**What is being asked**. Update the data below by changing every "GUI agent" to "GUI assistant" and leaving everything else unchanged.

**Given entries**.
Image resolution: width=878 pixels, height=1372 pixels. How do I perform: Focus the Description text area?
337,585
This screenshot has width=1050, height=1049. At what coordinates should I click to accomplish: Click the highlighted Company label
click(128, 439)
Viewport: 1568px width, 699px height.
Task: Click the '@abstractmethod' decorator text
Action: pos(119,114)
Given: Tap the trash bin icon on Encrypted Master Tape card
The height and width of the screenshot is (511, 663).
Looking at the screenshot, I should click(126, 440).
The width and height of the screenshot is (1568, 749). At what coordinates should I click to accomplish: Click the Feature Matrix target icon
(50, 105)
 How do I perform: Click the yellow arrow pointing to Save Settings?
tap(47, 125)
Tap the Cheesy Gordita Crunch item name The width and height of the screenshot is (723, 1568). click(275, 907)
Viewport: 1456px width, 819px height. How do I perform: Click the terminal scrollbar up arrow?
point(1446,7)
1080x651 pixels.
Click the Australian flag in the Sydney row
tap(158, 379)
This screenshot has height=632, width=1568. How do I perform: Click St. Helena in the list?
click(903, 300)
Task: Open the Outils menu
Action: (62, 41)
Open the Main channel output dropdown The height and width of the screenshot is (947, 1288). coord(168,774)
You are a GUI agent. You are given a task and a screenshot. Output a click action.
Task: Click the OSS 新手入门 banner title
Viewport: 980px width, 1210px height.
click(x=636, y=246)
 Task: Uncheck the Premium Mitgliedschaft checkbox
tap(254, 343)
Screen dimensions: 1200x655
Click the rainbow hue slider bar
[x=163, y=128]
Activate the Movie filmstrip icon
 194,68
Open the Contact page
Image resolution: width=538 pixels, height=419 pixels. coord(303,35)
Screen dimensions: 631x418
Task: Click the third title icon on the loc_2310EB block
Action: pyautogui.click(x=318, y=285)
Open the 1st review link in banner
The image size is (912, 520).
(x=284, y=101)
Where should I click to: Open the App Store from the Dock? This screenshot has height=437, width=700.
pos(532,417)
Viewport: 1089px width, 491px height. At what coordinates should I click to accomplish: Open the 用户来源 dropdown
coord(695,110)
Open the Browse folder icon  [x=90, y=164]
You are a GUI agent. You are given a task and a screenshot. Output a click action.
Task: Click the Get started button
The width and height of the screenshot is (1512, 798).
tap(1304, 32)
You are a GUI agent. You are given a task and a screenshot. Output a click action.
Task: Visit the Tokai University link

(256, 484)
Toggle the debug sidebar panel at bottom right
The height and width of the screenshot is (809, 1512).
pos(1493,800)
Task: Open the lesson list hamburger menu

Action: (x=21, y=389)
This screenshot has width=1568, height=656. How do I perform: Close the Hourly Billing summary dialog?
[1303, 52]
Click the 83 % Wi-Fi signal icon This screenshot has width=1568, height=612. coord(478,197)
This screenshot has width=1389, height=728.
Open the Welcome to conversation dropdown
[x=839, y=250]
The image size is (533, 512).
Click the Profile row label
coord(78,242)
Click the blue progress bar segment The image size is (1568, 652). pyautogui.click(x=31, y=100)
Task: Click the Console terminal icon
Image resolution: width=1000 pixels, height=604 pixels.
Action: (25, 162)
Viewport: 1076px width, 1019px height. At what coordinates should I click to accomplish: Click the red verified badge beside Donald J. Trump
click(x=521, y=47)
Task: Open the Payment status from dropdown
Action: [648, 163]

**Exercise output**.
Image resolution: width=878 pixels, height=1372 pixels. How do I perform: Focus the Description text area?
337,585
This screenshot has width=1050, height=1049. At what coordinates should I click to accomplish: Click the highlighted Company label
click(128, 439)
Viewport: 1568px width, 699px height.
Task: Click the '@abstractmethod' decorator text
Action: pos(119,114)
Given: Tap the trash bin icon on Encrypted Master Tape card
The height and width of the screenshot is (511, 663).
Looking at the screenshot, I should click(126, 440).
The width and height of the screenshot is (1568, 749). At what coordinates should I click to accomplish: Click the Feature Matrix target icon
(50, 105)
 How do I perform: Click the yellow arrow pointing to Save Settings?
tap(47, 125)
Tap the Cheesy Gordita Crunch item name The width and height of the screenshot is (723, 1568). click(275, 907)
Viewport: 1456px width, 819px height. How do I perform: Click the terminal scrollbar up arrow?
point(1446,7)
1080x651 pixels.
Click the Australian flag in the Sydney row
tap(158, 379)
This screenshot has height=632, width=1568. How do I perform: Click St. Helena in the list?
click(903, 300)
Task: Open the Outils menu
Action: (62, 41)
Open the Main channel output dropdown The height and width of the screenshot is (947, 1288). coord(168,774)
You are a GUI assistant. You are given a task and a screenshot. Output a click action.
Task: Click the OSS 新手入门 banner title
Viewport: 980px width, 1210px height.
click(x=636, y=246)
 Task: Uncheck the Premium Mitgliedschaft checkbox
tap(254, 343)
Screen dimensions: 1200x655
Click the rainbow hue slider bar
[x=163, y=128]
Activate the Movie filmstrip icon
 194,68
Open the Contact page
Image resolution: width=538 pixels, height=419 pixels. coord(303,35)
Screen dimensions: 631x418
Task: Click the third title icon on the loc_2310EB block
Action: pyautogui.click(x=318, y=285)
Open the 1st review link in banner
The image size is (912, 520).
(x=284, y=101)
Where should I click to: Open the App Store from the Dock? This screenshot has height=437, width=700.
pos(532,417)
Viewport: 1089px width, 491px height. At what coordinates should I click to accomplish: Open the 用户来源 dropdown
coord(695,110)
Open the Browse folder icon  [x=90, y=164]
You are a GUI assistant. You are given a task and a screenshot. Output a click action.
Task: Click the Get started button
The width and height of the screenshot is (1512, 798).
tap(1304, 32)
You are a GUI assistant. You are given a task and a screenshot. Output a click action.
Task: Visit the Tokai University link

(256, 484)
Toggle the debug sidebar panel at bottom right
The height and width of the screenshot is (809, 1512).
pos(1493,800)
Task: Open the lesson list hamburger menu

Action: (x=21, y=389)
This screenshot has width=1568, height=656. How do I perform: Close the Hourly Billing summary dialog?
[1303, 52]
Click the 83 % Wi-Fi signal icon This screenshot has width=1568, height=612. coord(478,197)
This screenshot has width=1389, height=728.
Open the Welcome to conversation dropdown
[x=839, y=250]
The image size is (533, 512).
Click the Profile row label
coord(78,242)
Click the blue progress bar segment The image size is (1568, 652). pyautogui.click(x=31, y=100)
Task: Click the Console terminal icon
Image resolution: width=1000 pixels, height=604 pixels.
Action: (25, 162)
Viewport: 1076px width, 1019px height. At what coordinates should I click to accomplish: Click the red verified badge beside Donald J. Trump
click(x=521, y=47)
Task: Open the Payment status from dropdown
Action: [648, 163]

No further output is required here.